▸ 题目说明: 把下面记录中从包含“Where should I click to: Click”的那一行起、到包含“Viewport: 458px width, 275px”的那一行止的部分改写成编号列表，首尾两行都要包括，空行略去。

▸ 所用数据:
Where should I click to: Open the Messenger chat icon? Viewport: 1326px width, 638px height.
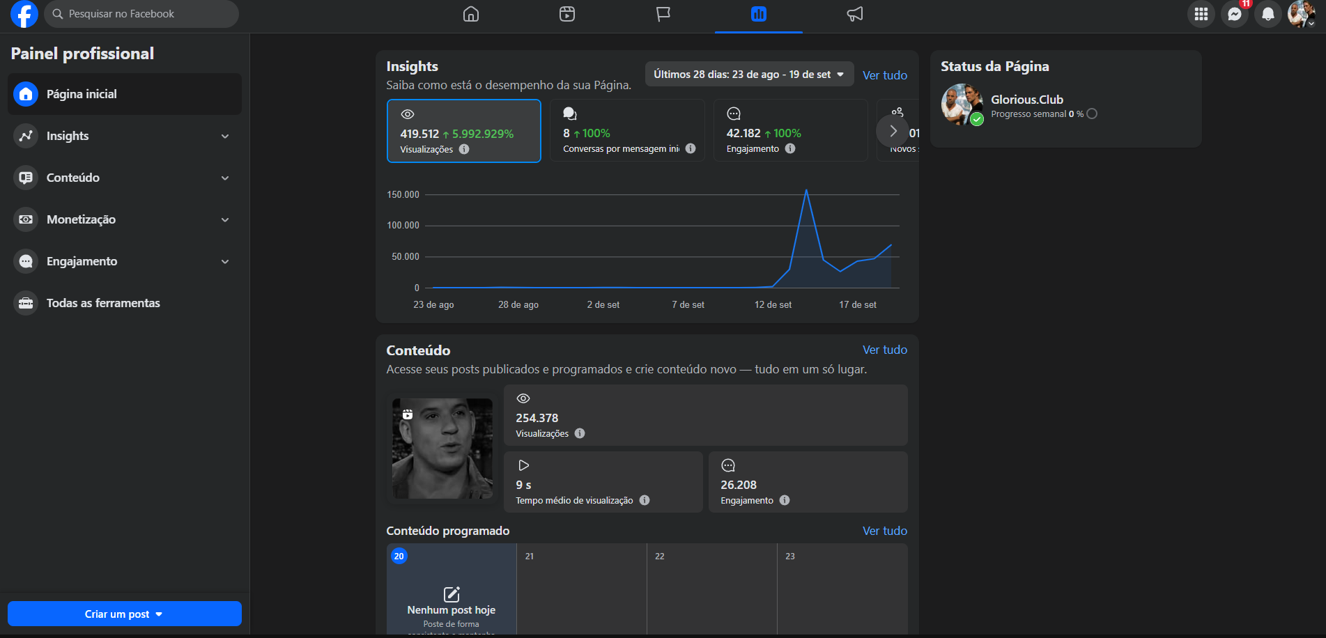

* * *

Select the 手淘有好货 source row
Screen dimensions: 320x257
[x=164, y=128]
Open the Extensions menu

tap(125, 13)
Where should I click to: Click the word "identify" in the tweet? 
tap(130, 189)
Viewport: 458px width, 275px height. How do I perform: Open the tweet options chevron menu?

▸ 练习结果:
1. Where should I click to: Click the word "identify" in the tweet? 
2. tap(130, 189)
3. Viewport: 458px width, 275px height. How do I perform: Open the tweet options chevron menu?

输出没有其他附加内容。